Reflecting back on 2016 I’ve realized many things, a majority of which are filled with my utmost feelings of regret. Not in a bad way, but in a way that makes me disappointed in myself. I’m disappointed that I didn’t go after the things I wanted simply because I was scared or because other options seemed more opportunistic. However, I’ve come to find that where I am is not where I’m meant to be. As much as I’ve tried to convince myself that this is my path and that I can’t go back now, I’ve realized how incredibly naive that mindset is. Paths are overgrown, meandering trails that weave in and out of one another and branch off to create an extensive network. Their imperfections make them so incredibly unique. So, be as it may, I’m not stuck in one direction. My path doesn’t have to be perfect or straight. I don’t have to turn back, I can continue on and find a way to get to my next destination through other means.

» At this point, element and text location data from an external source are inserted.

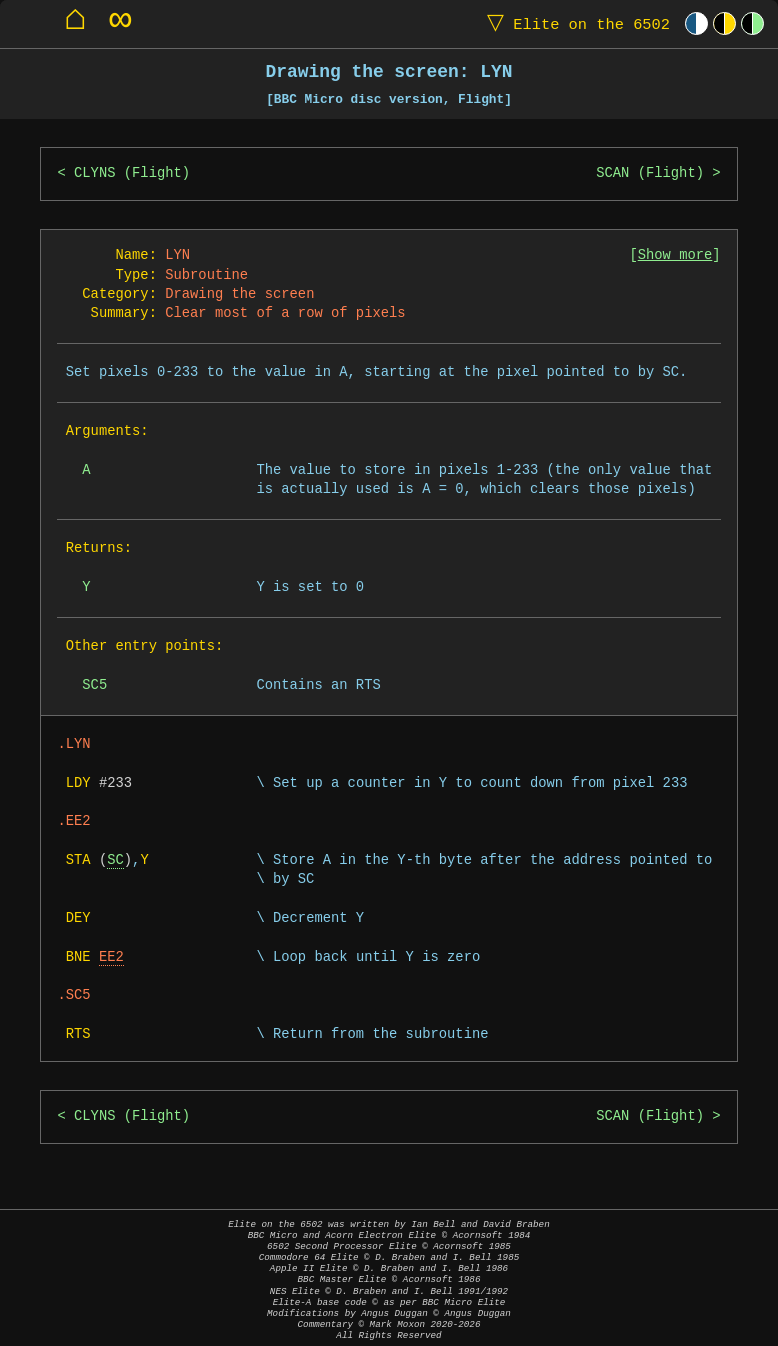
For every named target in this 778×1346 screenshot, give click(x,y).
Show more (675, 255)
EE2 (111, 957)
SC (115, 860)
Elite (574, 23)
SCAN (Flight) (650, 173)
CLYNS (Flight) (132, 173)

In lieu of staying where I find I don’t fit in, I’ve decided to look into other schools. I’m currently studying to become a business major, but other passions have driven me to look elsewhere. Public service and global studies, classes I had originally signed up for due to course requirements, have urged me to look beyond the scope of myself. The world has so much to offer, yet I’ve grown up in a community sheltered from the hardships people face right outside the town’s boundaries. Although I don’t have as much money as my peers who dare to travel far and wide, I have hope that one day I will be able to make an impact without the expenses. This is why I have made the executive decision to transfer in hopes that I can pursue my love for the environment and different cultures and pass that passion onto others (especially if it means it’s at a lower price).
In just eight short days, I’ve managed to motivate and spin my life around completely. If you’d asked me two weeks ago what my plans were for next year, I would’ve given you an entirely different answer than I will now. This is why I think New Year’s resolutions are so subjective and trivial. They’re based on feelings during that current moment in time. Throughout the year things change and people change, therefore resolutions change. It’s good to have goals, in fact I highly encourage them, but people need to also be aware that life gets in the way. It’s okay if you veer off the path you had originally set out on!
Every holiday my family gets together and, over the course of our meal, we pose a question in honor of my Pop who unfortunately passed away last July. At the Thanksgiving dinner table my dad asked us: what is something that scares you, but also something you hope to do? My mom started off by saying she’s always wanted to go skydiving, but has never been able to build up the courage. Four short weeks later, she opened a present from her sister for Christmas: two tickets to go skydiving. A little hesitant, but also excited, my mom took the tickets thankfully. She’s now set to do something that terrifies her, but also brings her joy. Her gusto and charisma have inspired me to go after what I want and not sit idly by as my life continues on.
So this year I am devoted to living a life of pursuance, not directed towards anything specific except being the best, happiest version of myself that I can be. Now I call on you, whoever’s reading this. Do what makes you happy, even if it scares you.